To evaluate the clinical outcomes and induction–abortion interval in patients undergoing second-trimester medical termination of pregnancy using various induction methods at a tertiary care center.


Methods


This retrospective hospital-based study was conducted over 18 months from October 2023 to March 2025 in the Department of Obstetrics and Gynaecology at Government General Hospital, Vijayawada. A total of 107 patients undergoing second-trimester medical termination (13–28 weeks) were included. Of these, 67 cases were managed using extra amniotic Normal saline insertion via Foley catheter followed by misoprostol, and 40 cases received a combination of mifepristone and misoprostol. Data on indications, induction methods, and outcomes were extracted from hospital records and analyzed.


Results


The most common indication for second-trimester termination was congenital anomalies (50.4%), followed by intra uterine death (26.7%) Failed contraception (14%) unmarried status (9.3%).
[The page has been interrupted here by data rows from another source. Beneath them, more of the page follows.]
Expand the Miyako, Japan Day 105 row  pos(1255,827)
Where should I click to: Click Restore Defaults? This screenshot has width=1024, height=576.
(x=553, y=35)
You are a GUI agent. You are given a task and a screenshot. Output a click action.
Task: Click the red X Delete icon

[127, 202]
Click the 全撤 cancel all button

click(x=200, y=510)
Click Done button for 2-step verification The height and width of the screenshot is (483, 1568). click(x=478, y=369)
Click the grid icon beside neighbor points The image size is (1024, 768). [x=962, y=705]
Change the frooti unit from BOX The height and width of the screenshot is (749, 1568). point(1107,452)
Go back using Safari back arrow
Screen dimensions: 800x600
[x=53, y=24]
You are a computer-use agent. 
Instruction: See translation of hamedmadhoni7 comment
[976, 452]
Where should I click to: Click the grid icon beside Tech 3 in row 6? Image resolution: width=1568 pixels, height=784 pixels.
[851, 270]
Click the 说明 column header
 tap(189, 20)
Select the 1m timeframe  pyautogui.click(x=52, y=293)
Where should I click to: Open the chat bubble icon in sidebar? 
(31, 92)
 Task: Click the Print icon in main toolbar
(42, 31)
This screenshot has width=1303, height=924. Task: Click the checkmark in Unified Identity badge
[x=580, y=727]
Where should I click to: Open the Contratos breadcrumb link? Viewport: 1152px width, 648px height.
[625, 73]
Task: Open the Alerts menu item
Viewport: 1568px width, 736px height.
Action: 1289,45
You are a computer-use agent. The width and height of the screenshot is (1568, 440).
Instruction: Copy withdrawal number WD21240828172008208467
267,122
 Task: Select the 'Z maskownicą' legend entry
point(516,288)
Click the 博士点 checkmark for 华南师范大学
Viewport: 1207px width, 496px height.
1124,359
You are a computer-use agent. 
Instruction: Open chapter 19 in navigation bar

The extra amniotic method demonstrated high success with acceptable induction-abortion intervals and low complication rates. Mifepristone-misoprostol showed moderate induction-to-expulsion time. Retained products requiring evacuation occurred in 11.2% cases.


Conclusion


Congenital anomalies remain the leading cause of second-trimester medical termination. With appropriate induction methods, second-trimester abortion can be effectively and safely managed. The findings underscore the importance of timely diagnosis and standardized protocols to reduce associated morbidity. The extra amniotic method remains a reliable and cost-effective approach for second-trimester MTP, particularly in low-resource settings. Broader training and advanced protocols are recommended to enhance outcomes.